#### What you need to do
Rewrite every line of the records below as a Markdown table with the columns Row and Line, numbering the rows in order and leaving out blank lines.

* * * * * * *

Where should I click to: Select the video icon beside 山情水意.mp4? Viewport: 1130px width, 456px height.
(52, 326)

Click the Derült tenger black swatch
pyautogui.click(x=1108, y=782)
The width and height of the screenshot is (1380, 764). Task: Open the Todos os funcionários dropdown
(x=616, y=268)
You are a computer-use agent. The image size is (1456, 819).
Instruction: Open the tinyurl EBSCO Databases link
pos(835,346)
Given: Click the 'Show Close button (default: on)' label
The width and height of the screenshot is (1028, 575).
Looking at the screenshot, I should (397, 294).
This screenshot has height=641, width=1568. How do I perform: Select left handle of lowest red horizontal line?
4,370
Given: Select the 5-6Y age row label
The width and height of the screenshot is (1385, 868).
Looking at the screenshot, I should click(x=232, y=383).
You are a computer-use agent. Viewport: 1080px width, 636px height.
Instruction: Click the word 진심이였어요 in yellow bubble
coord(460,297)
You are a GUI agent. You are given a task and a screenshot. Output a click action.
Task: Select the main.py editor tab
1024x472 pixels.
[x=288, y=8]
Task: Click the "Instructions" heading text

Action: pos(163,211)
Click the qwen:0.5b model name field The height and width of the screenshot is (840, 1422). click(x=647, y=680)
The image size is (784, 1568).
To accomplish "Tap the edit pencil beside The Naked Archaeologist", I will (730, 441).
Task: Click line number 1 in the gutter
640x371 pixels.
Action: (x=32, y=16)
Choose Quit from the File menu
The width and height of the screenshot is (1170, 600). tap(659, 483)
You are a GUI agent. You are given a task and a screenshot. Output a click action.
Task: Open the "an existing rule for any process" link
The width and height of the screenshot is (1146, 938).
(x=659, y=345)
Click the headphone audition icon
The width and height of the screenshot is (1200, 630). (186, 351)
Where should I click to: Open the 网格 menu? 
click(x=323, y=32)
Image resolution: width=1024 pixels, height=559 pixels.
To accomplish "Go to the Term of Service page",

* * * * * * *

#### Solution for this problem
| Row | Line |
|---|---|
| 1 | Where should I click to: Select the video icon beside 山情水意.mp4? Viewport: 1130px width, 456px height. |
| 2 | (52, 326) |
| 3 | Click the Derült tenger black swatch |
| 4 | pyautogui.click(x=1108, y=782) |
| 5 | The width and height of the screenshot is (1380, 764). Task: Open the Todos os funcionários dropdown |
| 6 | (x=616, y=268) |
| 7 | You are a computer-use agent. The image size is (1456, 819). |
| 8 | Instruction: Open the tinyurl EBSCO Databases link |
| 9 | pos(835,346) |
| 10 | Given: Click the 'Show Close button (default: on)' label |
| 11 | The width and height of the screenshot is (1028, 575). |
| 12 | Looking at the screenshot, I should (397, 294). |
| 13 | This screenshot has height=641, width=1568. How do I perform: Select left handle of lowest red horizontal line? |
| 14 | 4,370 |
| 15 | Given: Select the 5-6Y age row label |
| 16 | The width and height of the screenshot is (1385, 868). |
| 17 | Looking at the screenshot, I should click(x=232, y=383). |
| 18 | You are a computer-use agent. Viewport: 1080px width, 636px height. |
| 19 | Instruction: Click the word 진심이였어요 in yellow bubble |
| 20 | coord(460,297) |
| 21 | You are a GUI agent. You are given a task and a screenshot. Output a click action. |
| 22 | Task: Select the main.py editor tab |
| 23 | 1024x472 pixels. |
| 24 | [x=288, y=8] |
| 25 | Task: Click the "Instructions" heading text |
| 26 | Action: pos(163,211) |
| 27 | Click the qwen:0.5b model name field The height and width of the screenshot is (840, 1422). click(x=647, y=680) |
| 28 | The image size is (784, 1568). |
| 29 | To accomplish "Tap the edit pencil beside The Naked Archaeologist", I will (730, 441). |
| 30 | Task: Click line number 1 in the gutter |
| 31 | 640x371 pixels. |
| 32 | Action: (x=32, y=16) |
| 33 | Choose Quit from the File menu |
| 34 | The width and height of the screenshot is (1170, 600). tap(659, 483) |
| 35 | You are a GUI agent. You are given a task and a screenshot. Output a click action. |
| 36 | Task: Open the "an existing rule for any process" link |
| 37 | The width and height of the screenshot is (1146, 938). |
| 38 | (x=659, y=345) |
| 39 | Click the headphone audition icon |
| 40 | The width and height of the screenshot is (1200, 630). (186, 351) |
| 41 | Where should I click to: Open the 网格 menu?  |
| 42 | click(x=323, y=32) |
| 43 | Image resolution: width=1024 pixels, height=559 pixels. |
| 44 | To accomplish "Go to the Term of Service page", |